For example, if you have a normal house in a typical neighborhood, it probably won't make sense to spend tens of thousands of dollars on a fancy chandelier or imported marble flooring. The risk is that you won't improve the value of your house enough to justify your expenditures.
To make sure you're making rational choices, look at the level of fixtures and finishes in similar properties and try to stick with similar quality items.
During the remodeling or building process, it's easy to get hung up on making every single little detail perfect, from the paint color to the hinges to the finish on the drains. However, the reality is that you probably won't notice some of these tiny details after a while.
So if you're weighing up an expensive upgrade, think about how often you've paid attention to that item in your current home. Consider how much of a difference your decision will make in the end. If it's a feature you barely notice that won't hugely impact how the end product looks, opt for a less expensive option.

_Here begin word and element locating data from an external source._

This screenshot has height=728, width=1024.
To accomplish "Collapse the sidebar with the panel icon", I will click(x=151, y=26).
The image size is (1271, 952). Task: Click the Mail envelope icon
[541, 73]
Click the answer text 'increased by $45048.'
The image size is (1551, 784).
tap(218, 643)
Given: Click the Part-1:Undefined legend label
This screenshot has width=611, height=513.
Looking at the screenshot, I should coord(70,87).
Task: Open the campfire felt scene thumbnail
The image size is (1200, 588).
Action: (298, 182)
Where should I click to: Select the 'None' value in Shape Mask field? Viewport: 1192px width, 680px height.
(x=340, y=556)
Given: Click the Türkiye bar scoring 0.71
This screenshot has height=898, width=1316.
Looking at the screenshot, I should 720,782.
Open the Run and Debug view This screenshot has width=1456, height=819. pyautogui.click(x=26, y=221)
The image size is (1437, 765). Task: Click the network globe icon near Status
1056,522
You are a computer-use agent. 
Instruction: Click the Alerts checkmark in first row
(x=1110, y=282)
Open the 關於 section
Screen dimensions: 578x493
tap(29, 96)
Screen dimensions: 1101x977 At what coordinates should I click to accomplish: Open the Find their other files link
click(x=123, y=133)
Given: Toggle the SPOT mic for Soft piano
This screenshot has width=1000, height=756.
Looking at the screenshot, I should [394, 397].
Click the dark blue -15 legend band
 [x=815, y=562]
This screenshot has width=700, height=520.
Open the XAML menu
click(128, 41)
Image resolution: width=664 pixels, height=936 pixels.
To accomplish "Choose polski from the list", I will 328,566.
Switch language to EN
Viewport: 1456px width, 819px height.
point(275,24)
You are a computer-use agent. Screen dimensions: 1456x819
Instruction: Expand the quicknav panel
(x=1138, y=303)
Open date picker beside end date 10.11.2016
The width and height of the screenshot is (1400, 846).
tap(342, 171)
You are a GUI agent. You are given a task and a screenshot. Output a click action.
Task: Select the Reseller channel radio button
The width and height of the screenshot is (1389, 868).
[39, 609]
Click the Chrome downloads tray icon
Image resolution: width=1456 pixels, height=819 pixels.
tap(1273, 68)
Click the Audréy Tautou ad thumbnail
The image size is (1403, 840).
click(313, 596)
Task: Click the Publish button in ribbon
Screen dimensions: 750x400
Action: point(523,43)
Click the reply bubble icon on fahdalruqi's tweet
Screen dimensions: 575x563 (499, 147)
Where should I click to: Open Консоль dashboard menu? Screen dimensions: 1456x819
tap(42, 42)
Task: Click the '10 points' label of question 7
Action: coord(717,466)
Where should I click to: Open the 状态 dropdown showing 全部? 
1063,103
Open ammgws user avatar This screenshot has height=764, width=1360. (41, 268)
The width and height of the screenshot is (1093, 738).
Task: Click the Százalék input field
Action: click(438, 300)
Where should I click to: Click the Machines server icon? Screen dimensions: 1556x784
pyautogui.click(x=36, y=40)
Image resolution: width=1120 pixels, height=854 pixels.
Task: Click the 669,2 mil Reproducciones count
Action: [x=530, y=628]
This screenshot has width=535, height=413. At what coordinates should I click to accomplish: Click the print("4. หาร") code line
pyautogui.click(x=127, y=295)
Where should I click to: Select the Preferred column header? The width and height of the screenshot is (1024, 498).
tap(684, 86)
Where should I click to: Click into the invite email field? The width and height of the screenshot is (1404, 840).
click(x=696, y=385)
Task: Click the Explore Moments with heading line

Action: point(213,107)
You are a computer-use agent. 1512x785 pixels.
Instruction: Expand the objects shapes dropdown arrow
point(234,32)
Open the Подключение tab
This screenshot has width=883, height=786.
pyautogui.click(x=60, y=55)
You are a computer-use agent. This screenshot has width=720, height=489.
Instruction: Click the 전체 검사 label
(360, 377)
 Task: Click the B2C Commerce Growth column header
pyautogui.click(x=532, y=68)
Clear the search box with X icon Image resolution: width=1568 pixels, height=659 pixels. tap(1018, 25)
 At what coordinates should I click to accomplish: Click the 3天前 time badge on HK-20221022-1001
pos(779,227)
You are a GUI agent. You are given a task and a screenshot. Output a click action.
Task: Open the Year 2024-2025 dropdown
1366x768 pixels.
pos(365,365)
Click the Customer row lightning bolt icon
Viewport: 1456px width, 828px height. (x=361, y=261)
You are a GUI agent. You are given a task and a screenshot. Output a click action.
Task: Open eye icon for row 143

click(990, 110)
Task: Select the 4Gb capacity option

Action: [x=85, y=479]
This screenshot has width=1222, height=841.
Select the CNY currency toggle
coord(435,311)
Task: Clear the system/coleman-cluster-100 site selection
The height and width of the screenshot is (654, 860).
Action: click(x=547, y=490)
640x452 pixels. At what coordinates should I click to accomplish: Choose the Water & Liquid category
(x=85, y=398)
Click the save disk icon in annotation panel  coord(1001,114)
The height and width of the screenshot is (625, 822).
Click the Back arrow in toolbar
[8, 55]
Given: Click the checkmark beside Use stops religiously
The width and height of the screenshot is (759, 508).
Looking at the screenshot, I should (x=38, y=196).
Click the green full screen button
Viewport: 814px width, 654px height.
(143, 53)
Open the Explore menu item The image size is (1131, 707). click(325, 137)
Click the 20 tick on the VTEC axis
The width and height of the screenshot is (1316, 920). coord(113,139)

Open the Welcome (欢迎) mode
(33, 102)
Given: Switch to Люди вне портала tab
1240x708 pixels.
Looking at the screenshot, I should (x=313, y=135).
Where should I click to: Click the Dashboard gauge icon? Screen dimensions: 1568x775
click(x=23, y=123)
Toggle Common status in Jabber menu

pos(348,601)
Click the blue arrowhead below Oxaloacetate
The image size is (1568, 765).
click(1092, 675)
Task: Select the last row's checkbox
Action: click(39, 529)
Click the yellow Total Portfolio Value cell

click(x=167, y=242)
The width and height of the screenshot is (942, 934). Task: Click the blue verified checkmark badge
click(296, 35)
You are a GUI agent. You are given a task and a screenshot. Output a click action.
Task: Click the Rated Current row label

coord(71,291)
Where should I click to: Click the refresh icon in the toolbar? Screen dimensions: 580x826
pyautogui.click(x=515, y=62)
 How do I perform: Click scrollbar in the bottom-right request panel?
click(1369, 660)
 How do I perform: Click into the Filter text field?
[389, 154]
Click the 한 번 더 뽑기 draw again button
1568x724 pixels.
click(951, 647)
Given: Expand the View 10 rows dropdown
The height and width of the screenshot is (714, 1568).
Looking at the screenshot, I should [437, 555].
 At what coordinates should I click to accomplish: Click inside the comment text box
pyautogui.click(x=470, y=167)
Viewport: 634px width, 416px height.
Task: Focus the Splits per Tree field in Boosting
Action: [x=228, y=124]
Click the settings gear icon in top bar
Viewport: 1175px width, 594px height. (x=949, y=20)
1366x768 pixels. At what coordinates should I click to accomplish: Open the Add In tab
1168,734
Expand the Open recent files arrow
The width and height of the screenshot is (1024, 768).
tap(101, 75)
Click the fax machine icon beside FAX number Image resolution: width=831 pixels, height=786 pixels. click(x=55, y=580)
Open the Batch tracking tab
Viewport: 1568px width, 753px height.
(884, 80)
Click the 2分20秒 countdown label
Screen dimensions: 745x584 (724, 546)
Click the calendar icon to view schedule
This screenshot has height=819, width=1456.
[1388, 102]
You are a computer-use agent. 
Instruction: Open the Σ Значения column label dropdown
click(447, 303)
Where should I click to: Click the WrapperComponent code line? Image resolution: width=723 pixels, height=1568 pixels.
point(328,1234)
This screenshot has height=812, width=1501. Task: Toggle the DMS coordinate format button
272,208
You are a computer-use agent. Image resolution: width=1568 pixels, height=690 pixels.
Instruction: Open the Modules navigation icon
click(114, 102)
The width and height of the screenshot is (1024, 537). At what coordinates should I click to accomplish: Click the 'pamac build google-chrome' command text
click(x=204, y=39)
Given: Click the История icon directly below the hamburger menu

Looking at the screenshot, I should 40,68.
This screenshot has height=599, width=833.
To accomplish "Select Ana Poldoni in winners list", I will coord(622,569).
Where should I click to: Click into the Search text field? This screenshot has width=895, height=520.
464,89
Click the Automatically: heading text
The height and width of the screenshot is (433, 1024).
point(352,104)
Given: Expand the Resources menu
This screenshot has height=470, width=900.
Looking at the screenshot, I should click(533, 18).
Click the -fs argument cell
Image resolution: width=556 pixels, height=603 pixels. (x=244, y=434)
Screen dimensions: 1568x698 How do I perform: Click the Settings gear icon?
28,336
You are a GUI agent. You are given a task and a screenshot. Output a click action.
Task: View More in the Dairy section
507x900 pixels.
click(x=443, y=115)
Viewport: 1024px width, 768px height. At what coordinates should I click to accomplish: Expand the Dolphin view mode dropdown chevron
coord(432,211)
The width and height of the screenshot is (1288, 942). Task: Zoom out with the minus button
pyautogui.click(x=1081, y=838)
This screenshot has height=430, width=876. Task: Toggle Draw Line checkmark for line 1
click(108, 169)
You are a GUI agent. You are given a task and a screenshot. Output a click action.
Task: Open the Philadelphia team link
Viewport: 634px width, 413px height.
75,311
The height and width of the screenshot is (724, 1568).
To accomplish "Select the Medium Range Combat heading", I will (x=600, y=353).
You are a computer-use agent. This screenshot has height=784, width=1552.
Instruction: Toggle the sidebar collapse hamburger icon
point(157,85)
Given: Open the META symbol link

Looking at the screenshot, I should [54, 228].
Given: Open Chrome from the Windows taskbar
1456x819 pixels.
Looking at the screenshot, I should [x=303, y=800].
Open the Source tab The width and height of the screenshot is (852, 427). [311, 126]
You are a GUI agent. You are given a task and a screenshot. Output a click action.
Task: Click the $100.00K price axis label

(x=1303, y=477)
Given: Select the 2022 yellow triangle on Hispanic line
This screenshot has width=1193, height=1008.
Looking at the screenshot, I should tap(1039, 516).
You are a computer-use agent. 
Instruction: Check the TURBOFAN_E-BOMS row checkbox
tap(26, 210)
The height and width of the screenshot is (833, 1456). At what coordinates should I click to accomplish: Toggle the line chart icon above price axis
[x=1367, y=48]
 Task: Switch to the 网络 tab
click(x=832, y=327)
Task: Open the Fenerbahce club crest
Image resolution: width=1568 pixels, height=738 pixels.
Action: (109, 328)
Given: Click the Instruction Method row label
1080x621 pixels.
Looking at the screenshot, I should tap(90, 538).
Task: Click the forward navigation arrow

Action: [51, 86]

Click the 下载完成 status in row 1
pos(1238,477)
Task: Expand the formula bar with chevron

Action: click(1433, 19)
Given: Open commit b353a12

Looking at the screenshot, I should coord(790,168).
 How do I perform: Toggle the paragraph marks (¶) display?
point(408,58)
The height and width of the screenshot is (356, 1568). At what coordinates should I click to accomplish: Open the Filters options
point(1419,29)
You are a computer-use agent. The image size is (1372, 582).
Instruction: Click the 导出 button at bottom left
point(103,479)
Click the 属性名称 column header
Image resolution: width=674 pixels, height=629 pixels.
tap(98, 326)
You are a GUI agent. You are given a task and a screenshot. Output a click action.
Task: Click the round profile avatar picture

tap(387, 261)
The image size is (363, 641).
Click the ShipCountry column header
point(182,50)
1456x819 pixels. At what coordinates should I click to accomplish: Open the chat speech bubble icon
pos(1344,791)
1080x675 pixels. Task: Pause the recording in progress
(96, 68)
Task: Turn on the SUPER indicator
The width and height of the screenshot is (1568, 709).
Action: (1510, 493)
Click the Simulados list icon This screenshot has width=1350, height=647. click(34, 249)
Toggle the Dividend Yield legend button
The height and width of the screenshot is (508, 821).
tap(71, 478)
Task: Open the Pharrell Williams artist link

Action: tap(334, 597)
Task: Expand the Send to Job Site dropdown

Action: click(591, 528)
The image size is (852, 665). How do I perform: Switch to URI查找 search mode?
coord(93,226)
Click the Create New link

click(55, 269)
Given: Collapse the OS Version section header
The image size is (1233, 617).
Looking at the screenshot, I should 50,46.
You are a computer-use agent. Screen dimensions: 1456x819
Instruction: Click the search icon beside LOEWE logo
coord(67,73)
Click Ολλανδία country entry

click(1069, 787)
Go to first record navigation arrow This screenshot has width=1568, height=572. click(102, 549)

Another way to decide on an upgraded feature is to think about the amount of happiness it will bring you over time.
Let's say heated floors are something you'll enjoy every single day and that will make you really love your remodeled bathroom. You may decide it makes sense to splurge on that one particular item since the extra money will be worth the pleasure it provides.
But unless you're confident a more expensive item or an add-on feature will truly justify its value, it's not worth paying for.
If you fall in love with something expensive, scour the internet and local home improvement stores to see if you can find a similar item that costs less.
Of course, you don't want to compromise too much on quality or functionality. But if you can find something that's hundreds of dollars cheaper and fulfills 90% of your goals, it may be worth going with the budget item.
It's easy to lose perspective when you're immersed in the details of your project. So ask a friend or loved one for their opinion. Share each option, along with a rough idea of the price deferential, and see if they think a particular upgrade is worth the extra money.
These five steps should help you avoid letting remodeling fever get the best of you. Hopefully, you'll end up with a project you're happy with that's comfortably within your price range.